# is this the right silicone?



## allaboutfish (Jul 16, 2012)

i got premium waterproof silicone from walmart. its a walmart brand and is called silicone 2 clear. for window door attic and basement. it says 100% silicone on the bottle. it says 100% silicone is 100% water proof.
here it is
GE White Silicone II Window and Door Caulk: Sealants, Fillers & Adhesives : Walmart.com


----------



## Blackfeet (Jul 23, 2012)

First it is white not clear.

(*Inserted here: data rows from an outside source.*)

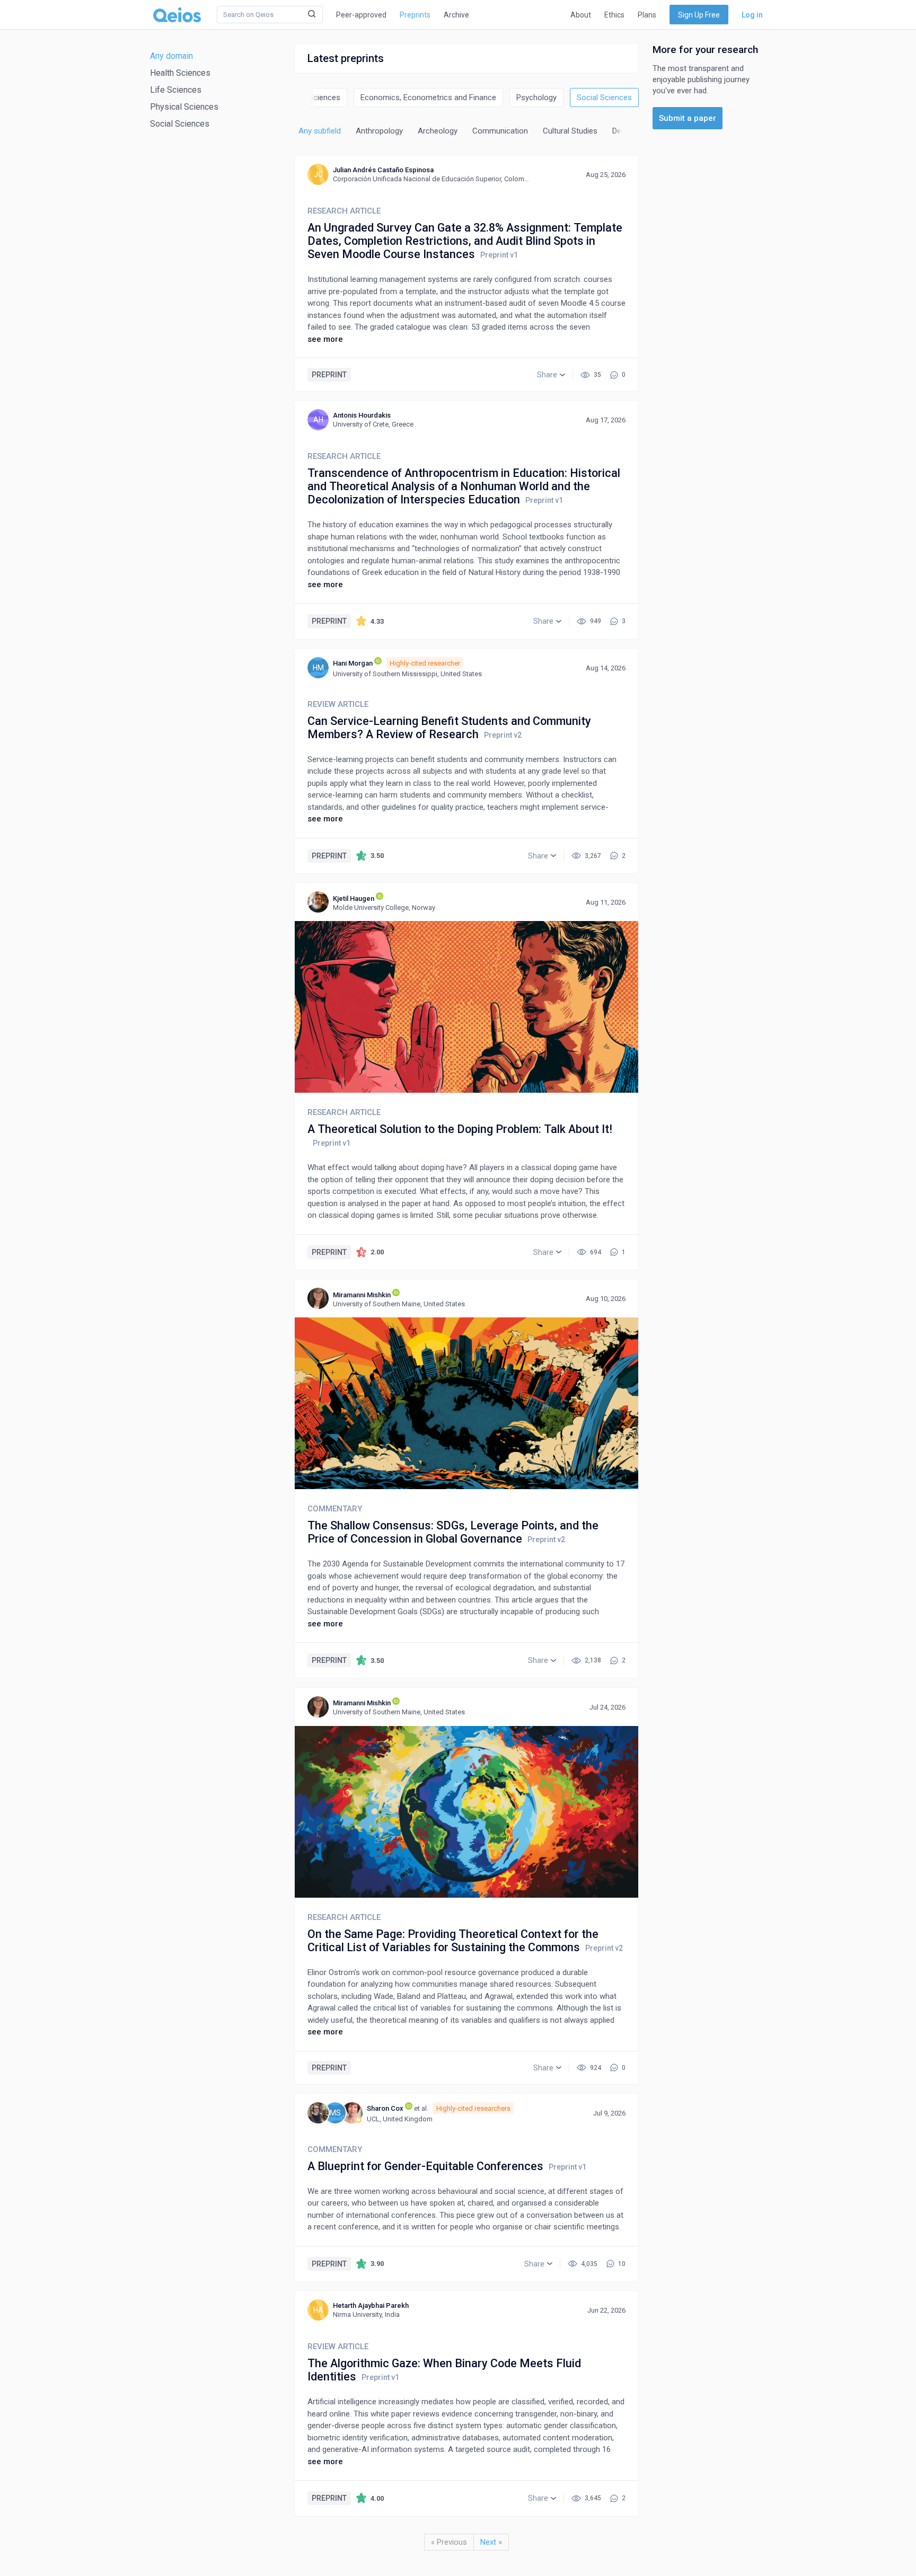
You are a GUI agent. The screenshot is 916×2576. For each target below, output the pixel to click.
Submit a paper (687, 118)
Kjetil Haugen (353, 898)
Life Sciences (175, 90)
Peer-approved (361, 15)
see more (325, 339)
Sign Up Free (699, 15)
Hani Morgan (353, 663)
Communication (500, 131)
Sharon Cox (385, 2108)
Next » (491, 2542)
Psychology (536, 97)
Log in (752, 15)
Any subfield (319, 131)
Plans (647, 15)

Second for an aquarium I would never use anything but aquarium safe silicone, without knowing for certain that it was safe


----------



## allaboutfish (Jul 16, 2012)

mine says clear and 100% silicone


----------



## Reefing Madness (Jun 26, 2011)

GE Silione I
GE Silicone II 
If it has any mildew inhibitors in it, its not the correct type of silicone.


----------



## corwinlame (Sep 4, 2012)

First of all I want to tell you that the GE white silicone IIhttp://www.walmart.com/ip/GE-White-Silicone-II-Window-and-Door-Caulk/19902083 you want to show through the link is not operating there, I mean that display it is temporarily not available.


----------



## 1077 (Apr 16, 2008)

GE Silicone I is clear and safe to use although it may say not for aquarium use.
More of a disclaimer for the product or ..use at own risk.
Have used the GE silicone I to seal/repair tank's with no issues.;-)


----------